Landwirte bewirtschaften Felder feldhamsterfreundlich

Die Aufzucht und Aussiedlung der Feldhamster werden im Auftrag der Stadt von dem Biologen Dr. Ulrich Weinhold betreut. „Für das Überleben der Feldhamster in freier Natur ist ein Sichtschutz vor Feinden wie dem Fuchs oder Greifvögeln sehr wichtig. Gut geeignet ist der Anbau von Luzerne, einer Klee-Art: Sie wächst nicht nur blickdicht, sondern bietet den Feldhamstern auch Nahrung“, erklärt Weinhold.

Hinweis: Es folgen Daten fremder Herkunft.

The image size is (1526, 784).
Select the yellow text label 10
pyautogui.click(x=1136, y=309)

Aus diesem Grund haben die Stadt Mannheim und das Land Baden-Württemberg mit örtlichen Landwirten Verträge geschlossen. Diese bewirtschaften etwa 53 Hektar Fläche feldhamstergerecht – das ist mehr als der Luisenpark mit 42 Hektar. So bleiben für die Feldhamster Getreidestreifen nach der Ernte stehen und auf Pflanzenschutzmittel wird komplett verzichtet. Für die Feldhamster sind ausreichend Nahrung, Sichtschutz und zusammenhängende Biotope überlebenswichtig.

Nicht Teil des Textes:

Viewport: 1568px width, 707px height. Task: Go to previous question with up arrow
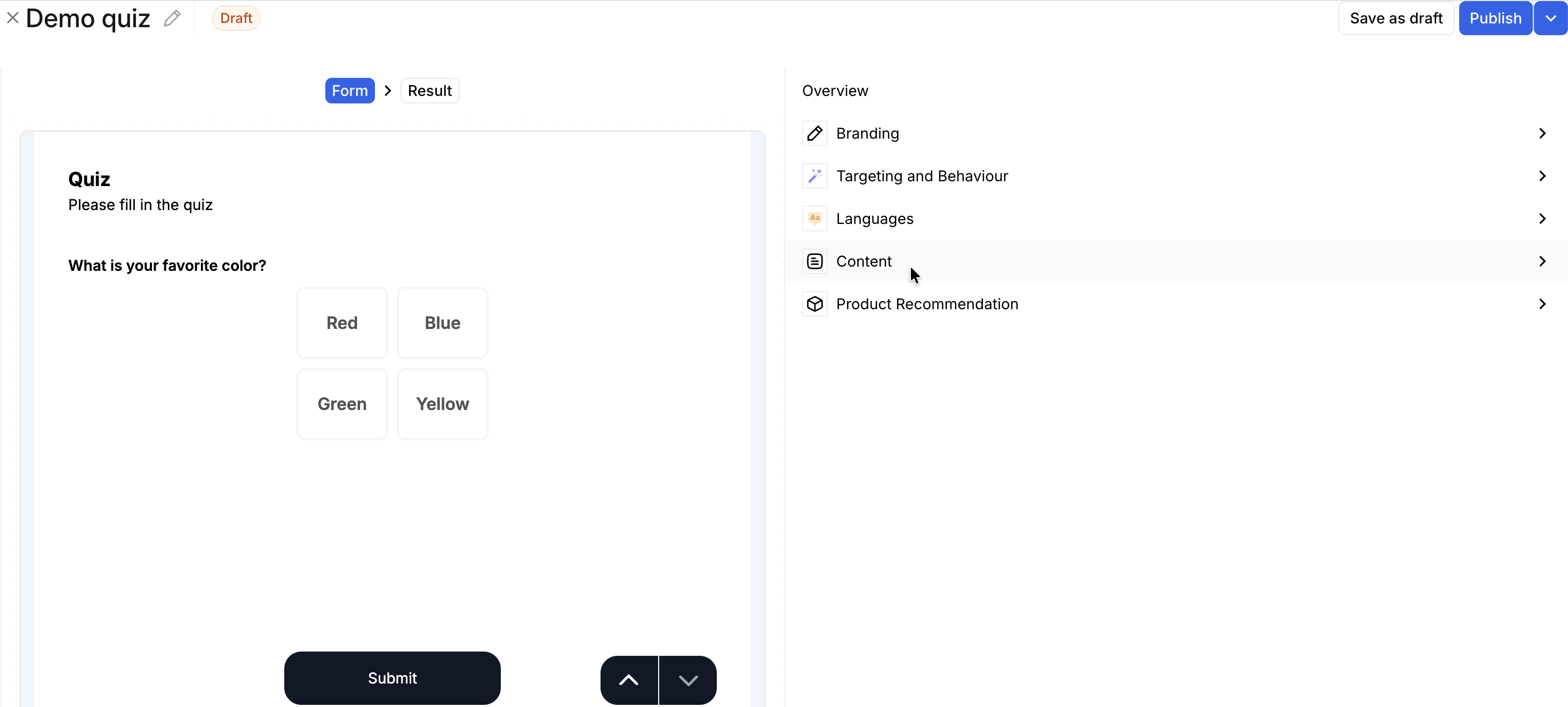click(629, 680)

Stadt setzt sich für dauerhaften Erhalt des Feldhamsters ein

Die Stadt Mannheim stellt derzeit rund 120.000 Euro pro Jahr für das Artenhilfsprogramm zur Verfügung. Das Land Baden-Württemberg ergänzt diese Summe seit 2011 im Rahmen eines landesweiten Feldhamster-Schutzprojekts jährlich um 44.000 Euro. Anlass für das Artenhilfsprogramm ist der Bau der SAP-Arena: Weil das Gelände bedeutsam für die Feldhamsterpopulation in Mannheim war, enthielt die Baugenehmigung die Auflage, dass die Stadt Mannheim dauerhaft für den Erhalt des Feldhamsters in Mannheim sorgen muss.

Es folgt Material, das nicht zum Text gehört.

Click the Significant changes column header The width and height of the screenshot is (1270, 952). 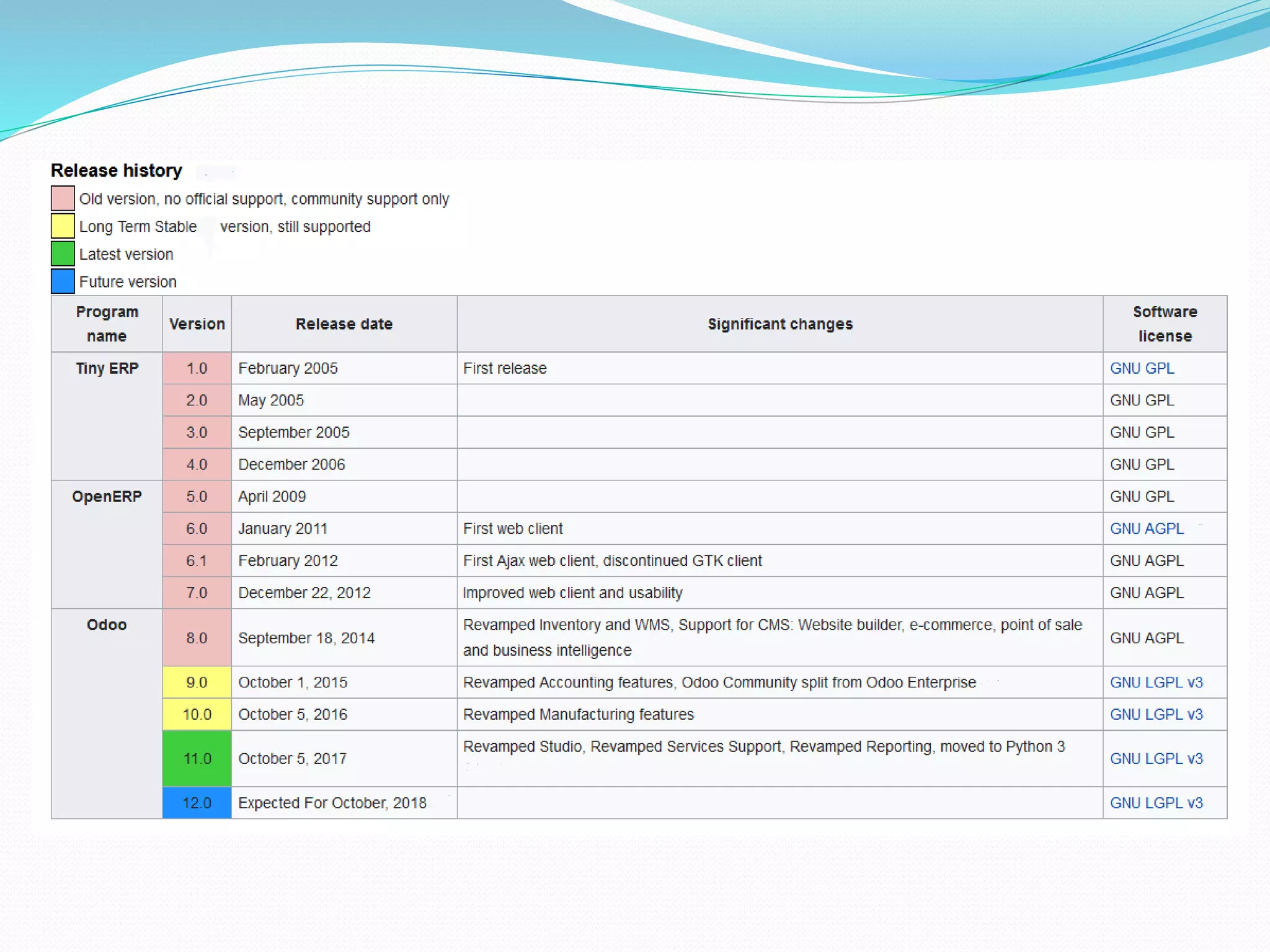coord(779,324)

In nur noch zwei Regionen in Baden-Württemberg leben Feldhamster

Insgesamt werden 2016 70 Tiere ausgesetzt. Außer im Bösfeld leben die Mannheimer Feldhamster, die bis zu 35 Zentimeter groß werden, auch auf der Gemarkung Straßenheimer Hof, im Mühlfeld um das Maimarktgelände, in Seckenheim und in Suebenheim. Sie kommen in Baden-Württemberg, neben Mannheim, nur noch im Main-Tauber-Kreis vor. Weinhold schätzt, dass im Bösfeld etwa 80 Feldhamster leben – dank des Artenhilfsprogramms.